* ABOUT THIS EXERCISE
Filter the entries below, keeping only lines with "using".
****
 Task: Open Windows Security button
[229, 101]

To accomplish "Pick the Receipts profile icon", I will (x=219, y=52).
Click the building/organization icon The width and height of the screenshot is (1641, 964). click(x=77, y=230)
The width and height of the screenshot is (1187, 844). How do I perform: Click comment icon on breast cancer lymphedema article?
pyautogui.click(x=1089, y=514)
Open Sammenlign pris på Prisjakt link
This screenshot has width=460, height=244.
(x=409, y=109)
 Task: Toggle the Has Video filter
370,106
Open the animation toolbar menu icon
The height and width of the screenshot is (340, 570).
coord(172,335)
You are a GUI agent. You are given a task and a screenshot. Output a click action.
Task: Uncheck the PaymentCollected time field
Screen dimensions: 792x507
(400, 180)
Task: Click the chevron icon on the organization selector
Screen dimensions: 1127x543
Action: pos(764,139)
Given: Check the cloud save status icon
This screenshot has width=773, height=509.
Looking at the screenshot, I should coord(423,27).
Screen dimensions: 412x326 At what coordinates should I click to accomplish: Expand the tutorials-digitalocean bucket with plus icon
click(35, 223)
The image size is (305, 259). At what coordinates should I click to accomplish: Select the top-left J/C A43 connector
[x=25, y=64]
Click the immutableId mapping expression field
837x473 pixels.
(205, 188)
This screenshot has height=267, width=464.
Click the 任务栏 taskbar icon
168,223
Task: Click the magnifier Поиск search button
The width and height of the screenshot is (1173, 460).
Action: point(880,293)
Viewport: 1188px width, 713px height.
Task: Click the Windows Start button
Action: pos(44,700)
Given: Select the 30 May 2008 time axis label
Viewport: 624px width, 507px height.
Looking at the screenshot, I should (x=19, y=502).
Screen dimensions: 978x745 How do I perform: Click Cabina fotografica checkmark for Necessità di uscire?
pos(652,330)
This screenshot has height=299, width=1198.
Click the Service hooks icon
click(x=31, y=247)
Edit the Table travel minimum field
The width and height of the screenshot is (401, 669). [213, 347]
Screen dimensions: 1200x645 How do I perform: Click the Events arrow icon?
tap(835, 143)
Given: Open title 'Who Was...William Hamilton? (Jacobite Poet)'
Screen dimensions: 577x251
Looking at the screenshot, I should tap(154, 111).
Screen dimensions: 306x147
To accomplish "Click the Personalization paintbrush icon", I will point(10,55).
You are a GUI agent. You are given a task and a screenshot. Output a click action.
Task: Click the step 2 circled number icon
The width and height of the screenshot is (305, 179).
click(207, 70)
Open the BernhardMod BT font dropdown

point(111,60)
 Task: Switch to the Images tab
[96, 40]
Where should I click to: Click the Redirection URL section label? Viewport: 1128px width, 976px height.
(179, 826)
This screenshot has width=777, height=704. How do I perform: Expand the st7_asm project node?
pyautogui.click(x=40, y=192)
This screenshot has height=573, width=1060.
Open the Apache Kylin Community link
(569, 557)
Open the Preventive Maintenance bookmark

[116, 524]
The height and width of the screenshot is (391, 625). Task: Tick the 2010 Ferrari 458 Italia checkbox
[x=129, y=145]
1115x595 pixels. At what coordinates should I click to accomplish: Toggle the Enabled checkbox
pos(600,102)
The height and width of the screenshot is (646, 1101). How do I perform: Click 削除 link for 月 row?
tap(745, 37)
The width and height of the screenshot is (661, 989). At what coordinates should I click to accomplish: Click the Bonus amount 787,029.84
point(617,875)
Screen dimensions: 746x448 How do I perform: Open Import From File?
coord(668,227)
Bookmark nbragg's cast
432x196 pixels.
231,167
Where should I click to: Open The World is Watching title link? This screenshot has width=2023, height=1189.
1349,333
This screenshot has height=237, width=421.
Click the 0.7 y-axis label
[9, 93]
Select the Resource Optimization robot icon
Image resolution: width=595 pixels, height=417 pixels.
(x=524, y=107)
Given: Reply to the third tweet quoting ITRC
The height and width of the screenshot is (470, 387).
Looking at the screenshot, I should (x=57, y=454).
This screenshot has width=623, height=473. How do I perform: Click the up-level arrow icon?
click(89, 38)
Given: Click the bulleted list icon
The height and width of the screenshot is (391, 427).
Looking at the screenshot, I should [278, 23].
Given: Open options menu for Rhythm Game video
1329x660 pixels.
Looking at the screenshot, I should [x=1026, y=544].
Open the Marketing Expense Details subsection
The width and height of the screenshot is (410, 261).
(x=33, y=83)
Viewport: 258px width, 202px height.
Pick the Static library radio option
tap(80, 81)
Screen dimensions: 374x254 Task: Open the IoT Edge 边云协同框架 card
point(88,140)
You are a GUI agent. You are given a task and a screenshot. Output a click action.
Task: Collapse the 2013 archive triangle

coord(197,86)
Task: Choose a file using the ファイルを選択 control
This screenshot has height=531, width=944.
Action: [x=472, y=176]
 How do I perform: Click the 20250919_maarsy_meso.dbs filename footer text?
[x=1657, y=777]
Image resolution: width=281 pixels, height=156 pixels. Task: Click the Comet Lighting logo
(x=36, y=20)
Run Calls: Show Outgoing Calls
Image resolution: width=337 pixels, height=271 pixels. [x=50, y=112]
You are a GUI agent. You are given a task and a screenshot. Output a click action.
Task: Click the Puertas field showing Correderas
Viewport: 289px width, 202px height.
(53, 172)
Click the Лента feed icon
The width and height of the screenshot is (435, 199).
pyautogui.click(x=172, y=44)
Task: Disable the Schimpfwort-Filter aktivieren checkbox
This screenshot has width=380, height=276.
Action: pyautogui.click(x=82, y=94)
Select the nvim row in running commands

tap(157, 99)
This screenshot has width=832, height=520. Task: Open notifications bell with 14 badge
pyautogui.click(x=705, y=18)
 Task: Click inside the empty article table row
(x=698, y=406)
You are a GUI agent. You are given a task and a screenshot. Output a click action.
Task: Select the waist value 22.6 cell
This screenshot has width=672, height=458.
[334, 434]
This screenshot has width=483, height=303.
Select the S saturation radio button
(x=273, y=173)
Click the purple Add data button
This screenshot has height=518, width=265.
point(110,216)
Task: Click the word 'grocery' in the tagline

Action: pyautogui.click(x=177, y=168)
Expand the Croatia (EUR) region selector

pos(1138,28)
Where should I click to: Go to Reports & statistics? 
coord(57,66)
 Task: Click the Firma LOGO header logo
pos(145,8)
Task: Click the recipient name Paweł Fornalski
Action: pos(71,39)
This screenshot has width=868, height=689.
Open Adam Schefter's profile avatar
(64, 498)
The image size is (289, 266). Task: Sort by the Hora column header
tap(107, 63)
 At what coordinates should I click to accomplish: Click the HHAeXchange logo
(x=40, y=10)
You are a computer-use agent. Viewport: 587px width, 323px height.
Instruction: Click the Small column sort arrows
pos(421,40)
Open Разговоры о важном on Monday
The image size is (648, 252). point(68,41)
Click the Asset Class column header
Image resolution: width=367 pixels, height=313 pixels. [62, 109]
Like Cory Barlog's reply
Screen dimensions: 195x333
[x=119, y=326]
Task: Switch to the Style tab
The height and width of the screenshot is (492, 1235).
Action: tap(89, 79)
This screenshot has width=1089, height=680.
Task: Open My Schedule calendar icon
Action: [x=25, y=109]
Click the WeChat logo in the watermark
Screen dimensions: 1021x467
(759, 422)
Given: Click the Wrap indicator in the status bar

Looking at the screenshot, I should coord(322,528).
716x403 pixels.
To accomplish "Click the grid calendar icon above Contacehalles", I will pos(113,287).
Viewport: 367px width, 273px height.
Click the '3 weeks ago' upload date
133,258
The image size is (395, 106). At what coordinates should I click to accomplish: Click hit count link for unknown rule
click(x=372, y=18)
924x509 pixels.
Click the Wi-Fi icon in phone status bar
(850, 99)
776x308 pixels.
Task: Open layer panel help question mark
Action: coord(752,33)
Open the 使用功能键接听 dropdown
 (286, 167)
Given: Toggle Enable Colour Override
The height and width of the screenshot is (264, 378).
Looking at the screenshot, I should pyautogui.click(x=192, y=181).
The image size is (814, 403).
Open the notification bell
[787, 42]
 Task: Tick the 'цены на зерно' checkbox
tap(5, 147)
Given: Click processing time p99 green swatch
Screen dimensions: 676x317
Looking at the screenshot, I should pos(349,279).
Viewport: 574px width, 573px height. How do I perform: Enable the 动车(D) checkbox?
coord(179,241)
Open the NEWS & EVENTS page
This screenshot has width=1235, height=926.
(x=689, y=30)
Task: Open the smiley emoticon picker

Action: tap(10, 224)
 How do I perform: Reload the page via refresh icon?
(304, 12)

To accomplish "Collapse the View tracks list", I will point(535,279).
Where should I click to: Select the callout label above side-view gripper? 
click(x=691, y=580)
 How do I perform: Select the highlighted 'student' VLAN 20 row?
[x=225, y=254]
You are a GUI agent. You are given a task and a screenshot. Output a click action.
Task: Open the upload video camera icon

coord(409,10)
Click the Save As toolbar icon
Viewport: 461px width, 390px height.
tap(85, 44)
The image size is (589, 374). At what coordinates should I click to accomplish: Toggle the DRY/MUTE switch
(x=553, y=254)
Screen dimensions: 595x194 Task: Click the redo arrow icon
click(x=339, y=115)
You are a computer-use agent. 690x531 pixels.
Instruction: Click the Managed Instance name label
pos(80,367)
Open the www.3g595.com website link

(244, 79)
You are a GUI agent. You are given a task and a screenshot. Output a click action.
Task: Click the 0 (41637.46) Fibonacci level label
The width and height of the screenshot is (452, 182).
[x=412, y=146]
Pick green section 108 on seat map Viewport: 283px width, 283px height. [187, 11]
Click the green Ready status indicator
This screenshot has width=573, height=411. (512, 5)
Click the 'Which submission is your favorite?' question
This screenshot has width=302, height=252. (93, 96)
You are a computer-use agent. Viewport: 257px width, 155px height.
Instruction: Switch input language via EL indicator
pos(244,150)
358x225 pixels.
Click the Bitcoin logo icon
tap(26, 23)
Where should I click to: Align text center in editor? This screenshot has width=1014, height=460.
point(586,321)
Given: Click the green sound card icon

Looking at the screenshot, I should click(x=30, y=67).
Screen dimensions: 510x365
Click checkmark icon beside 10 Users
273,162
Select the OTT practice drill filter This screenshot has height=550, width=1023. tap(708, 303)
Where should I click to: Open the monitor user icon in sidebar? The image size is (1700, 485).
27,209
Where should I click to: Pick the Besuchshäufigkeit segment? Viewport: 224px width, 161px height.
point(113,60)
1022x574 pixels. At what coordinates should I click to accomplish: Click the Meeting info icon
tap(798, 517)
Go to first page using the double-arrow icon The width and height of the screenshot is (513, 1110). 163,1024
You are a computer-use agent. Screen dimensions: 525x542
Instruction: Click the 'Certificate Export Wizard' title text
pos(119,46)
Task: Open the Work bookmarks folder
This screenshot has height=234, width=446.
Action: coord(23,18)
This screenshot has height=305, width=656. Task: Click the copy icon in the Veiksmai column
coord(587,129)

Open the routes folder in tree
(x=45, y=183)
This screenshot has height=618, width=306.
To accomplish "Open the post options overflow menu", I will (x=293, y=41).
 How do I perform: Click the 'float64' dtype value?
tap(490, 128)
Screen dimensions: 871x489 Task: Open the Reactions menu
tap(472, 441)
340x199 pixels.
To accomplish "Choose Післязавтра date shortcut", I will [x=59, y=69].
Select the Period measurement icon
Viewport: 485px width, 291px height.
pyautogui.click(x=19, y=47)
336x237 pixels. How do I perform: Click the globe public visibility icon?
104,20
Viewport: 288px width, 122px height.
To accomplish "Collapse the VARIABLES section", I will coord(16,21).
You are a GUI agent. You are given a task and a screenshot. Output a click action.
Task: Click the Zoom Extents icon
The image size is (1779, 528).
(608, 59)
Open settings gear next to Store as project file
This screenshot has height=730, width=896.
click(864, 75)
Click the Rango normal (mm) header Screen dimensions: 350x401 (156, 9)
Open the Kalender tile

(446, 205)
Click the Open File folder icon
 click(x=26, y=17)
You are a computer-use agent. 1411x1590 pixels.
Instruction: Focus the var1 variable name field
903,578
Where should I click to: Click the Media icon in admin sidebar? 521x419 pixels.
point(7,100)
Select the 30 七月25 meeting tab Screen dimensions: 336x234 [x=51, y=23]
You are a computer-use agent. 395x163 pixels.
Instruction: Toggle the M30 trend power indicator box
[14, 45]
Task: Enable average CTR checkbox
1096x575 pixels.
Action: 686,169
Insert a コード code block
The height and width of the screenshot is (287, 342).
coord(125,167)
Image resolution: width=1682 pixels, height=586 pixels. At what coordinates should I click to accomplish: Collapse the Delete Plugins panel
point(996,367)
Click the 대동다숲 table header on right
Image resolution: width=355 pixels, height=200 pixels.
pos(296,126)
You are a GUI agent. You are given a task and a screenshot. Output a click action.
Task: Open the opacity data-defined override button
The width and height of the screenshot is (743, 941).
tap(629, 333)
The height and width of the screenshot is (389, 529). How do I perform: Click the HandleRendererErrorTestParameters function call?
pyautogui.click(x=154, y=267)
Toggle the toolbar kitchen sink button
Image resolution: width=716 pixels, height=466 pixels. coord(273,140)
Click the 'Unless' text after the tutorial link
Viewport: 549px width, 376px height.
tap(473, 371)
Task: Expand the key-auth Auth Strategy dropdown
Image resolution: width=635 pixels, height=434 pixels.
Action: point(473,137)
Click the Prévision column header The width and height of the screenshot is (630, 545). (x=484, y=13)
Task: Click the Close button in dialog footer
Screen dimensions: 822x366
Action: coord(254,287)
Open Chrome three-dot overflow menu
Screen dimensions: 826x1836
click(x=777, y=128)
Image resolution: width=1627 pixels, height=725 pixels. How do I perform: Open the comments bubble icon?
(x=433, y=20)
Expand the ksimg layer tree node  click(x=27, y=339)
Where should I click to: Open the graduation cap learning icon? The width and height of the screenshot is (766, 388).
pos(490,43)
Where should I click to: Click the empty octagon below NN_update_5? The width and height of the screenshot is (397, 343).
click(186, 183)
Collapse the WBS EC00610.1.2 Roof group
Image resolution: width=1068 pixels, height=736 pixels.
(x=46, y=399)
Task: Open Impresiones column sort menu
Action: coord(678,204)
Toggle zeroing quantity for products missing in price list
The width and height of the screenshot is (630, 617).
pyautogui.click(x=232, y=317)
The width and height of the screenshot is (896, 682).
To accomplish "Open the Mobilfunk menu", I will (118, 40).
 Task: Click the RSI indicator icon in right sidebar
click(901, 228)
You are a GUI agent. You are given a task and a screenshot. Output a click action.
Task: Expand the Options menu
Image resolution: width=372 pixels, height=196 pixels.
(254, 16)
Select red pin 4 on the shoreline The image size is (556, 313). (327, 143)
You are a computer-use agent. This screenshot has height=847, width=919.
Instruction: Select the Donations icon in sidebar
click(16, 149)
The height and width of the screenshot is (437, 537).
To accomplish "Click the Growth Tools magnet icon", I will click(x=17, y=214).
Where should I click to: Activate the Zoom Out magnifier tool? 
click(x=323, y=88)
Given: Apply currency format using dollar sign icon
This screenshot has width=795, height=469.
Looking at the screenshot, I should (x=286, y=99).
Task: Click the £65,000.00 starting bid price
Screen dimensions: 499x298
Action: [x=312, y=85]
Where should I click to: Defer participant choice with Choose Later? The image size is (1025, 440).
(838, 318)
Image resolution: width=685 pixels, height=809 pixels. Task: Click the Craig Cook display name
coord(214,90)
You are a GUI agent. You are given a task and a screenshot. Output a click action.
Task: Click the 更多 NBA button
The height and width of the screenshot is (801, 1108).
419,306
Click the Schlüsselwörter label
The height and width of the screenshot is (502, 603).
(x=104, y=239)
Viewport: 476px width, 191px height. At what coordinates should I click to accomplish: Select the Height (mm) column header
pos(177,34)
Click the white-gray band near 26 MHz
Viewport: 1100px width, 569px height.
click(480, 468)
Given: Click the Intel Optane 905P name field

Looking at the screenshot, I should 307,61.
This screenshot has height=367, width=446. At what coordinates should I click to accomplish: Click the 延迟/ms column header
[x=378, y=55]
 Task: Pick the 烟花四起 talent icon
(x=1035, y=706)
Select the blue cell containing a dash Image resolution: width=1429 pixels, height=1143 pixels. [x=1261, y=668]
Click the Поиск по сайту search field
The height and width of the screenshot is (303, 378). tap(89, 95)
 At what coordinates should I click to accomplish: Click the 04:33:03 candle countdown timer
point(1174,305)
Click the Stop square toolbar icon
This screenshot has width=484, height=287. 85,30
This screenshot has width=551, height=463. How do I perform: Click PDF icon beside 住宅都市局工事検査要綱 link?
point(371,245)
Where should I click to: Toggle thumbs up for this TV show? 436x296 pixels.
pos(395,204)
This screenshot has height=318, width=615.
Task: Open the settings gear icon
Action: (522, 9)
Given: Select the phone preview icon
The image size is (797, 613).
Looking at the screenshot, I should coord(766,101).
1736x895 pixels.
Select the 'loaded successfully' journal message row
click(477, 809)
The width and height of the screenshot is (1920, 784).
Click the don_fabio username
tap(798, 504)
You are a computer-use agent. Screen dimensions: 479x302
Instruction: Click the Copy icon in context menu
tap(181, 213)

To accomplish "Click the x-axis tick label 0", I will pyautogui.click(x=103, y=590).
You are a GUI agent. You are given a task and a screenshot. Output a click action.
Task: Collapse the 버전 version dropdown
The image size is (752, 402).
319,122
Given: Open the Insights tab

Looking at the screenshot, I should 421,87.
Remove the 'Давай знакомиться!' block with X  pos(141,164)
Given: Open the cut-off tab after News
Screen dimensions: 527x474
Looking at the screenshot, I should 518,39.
****
* OUTPUT OF THE EXERCISE
Task: Choose a file using the ファイルを選択 control
Go to first page using the double-arrow icon The width and height of the screenshot is (513, 1110). 163,1024
Given: Apply currency format using dollar sign icon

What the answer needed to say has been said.